EU stress tests: who knows, who cares?
The following is a guest post by Christopher Whalen, senior vice president and managing director of Institutional Risk Analytics. You can also follow him on twitter. The opinions expressed are his own.
Waiting for the results of the EU stress tests, one is reminded of the many times in the past century when the U.S. has rescued the Europeans from their tendency to wage war against one another and go broke in the process. Having now helped to sell the EU banks much of the subprime garbage that sank the likes of Bear Stearns and Lehman Brothers, now the U.S. is offering a solution, namely to mimic the U.S. stress tests of 2009.
The U.S. stress tests, keep in mind, were about restoring confidence, not measuring financial soundness. The assumptions in the U.S. stress tests were soft and virtually all of the banks passed. The U.S. government had already guaranteed the liabilities of most U.S. banks, General Electric and General Motors, and a variety of other formerly non-bank companies. Thus the stress tests are properly seen as an exercise in managing expectations of the bond vigilantes.
The U.S. process was reasonably credible to investors because, despite their many failings, American regulators have a cohesive, if fragmented, approach to gathering data from regulated banks and disclosing same to investors. The data used in the stress tests actually bore some resemblance to public data available on these institutions.
In the EU, on the other hand, there is virtually no transparency on bank financial statements and thus no visibility for investors in terms of making the stress tests credible. There is no SEC in Europe, no EDGAR or FDIC portals on the internet with extensive financial data on banks. There is not even a common template for gathering financial data on European banks or even credit statistics for many EU consumers.
Financial analysts, risk professionals and publishers cannot even obtain basic financial data regarding EU banks without going through enormous trouble and expense. Thus the entire EU stress test process is suspect. And analysts have no way to independently verify either the inputs or the results.
In the U.S., by comparison, data available to regulators makes it possible to benchmark all U.S. banks against the new capital standards and to stress these assumptions. Because of the excellent structured financial data reported quarterly by U.S. banks, and validated and maintained by the FDIC, U.S. regulators may measure and compare the financial compliance of every bank in the U.S. to the post-stress test capital guidelines.

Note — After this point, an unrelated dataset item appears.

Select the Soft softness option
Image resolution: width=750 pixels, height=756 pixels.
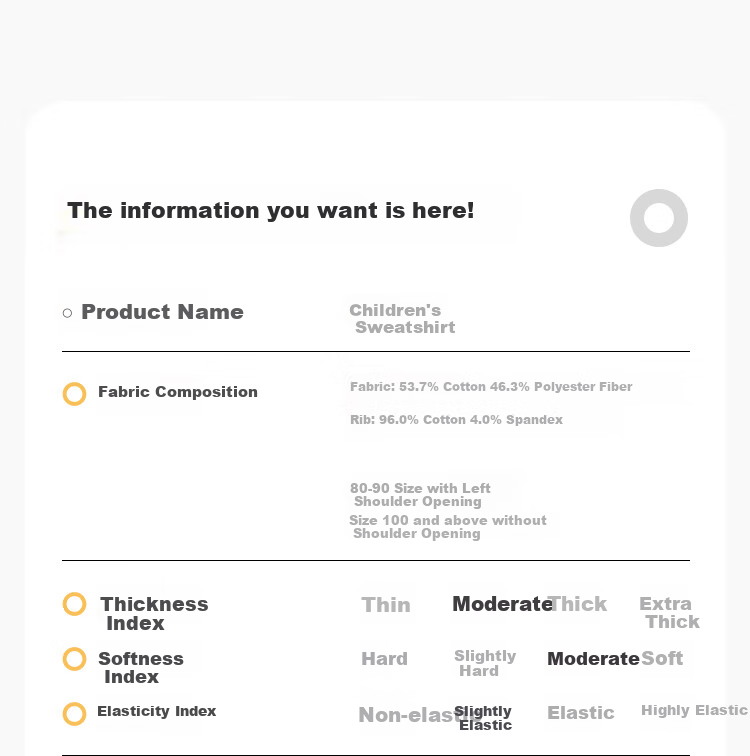point(662,658)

The issue of the availability of bank data in the EU is important for a number of reasons. At present, most EU banks release annual reports and semi-annual updates, but the data is provided as much as six months after the period close and is not in a consistent format that allows for objective comparisons. While EU regulators receive extensive confidential financial information from their constituent banks, none of this data is available to the public, including investors, other banks, and regulators around the world.
So when the world receives the stress test results from the EU authorities, what should we think? The first thing investors should remember is that there is no unified regulator in Europe. The 25 EU member states basically set their own prudential standards and capital rules, and even have their own accounting rules to boot. Unlike in the U.S., where authorities have been regulating banks on a national basis for decades, in the EU such a regime remains a future goal.
More important, remember that in many EU countries, the banks are so large and so few that they have become de facto wards of the state. In the UK, France, Ireland and other EU states, the destruction of private capital by losses from subprime debt and other speculative instruments have left the banks as government sponsored entities.
Regardless of what the stress tests say about a given bank, the real factor driving the willingness of credit markets to do business with a bank in London or Paris is the condition of the government and the probability that the government will support the bank.
Many observers of the EU bank stress tests will miss the irony that there is still no unified bank supervision framework in Europe. The capital markets, however, are unlikely to be impressed by a process that is as flimsy and lacking in independent validation as this hastily concocted exercise in simulated prudential oversight.
The EU needs to move forward from these ersatz stress tests and complete a unified system for monitoring and public disclosure for EU banks. The current state of affairs in terms of public data on EU banks is an embarrassment to every member nation.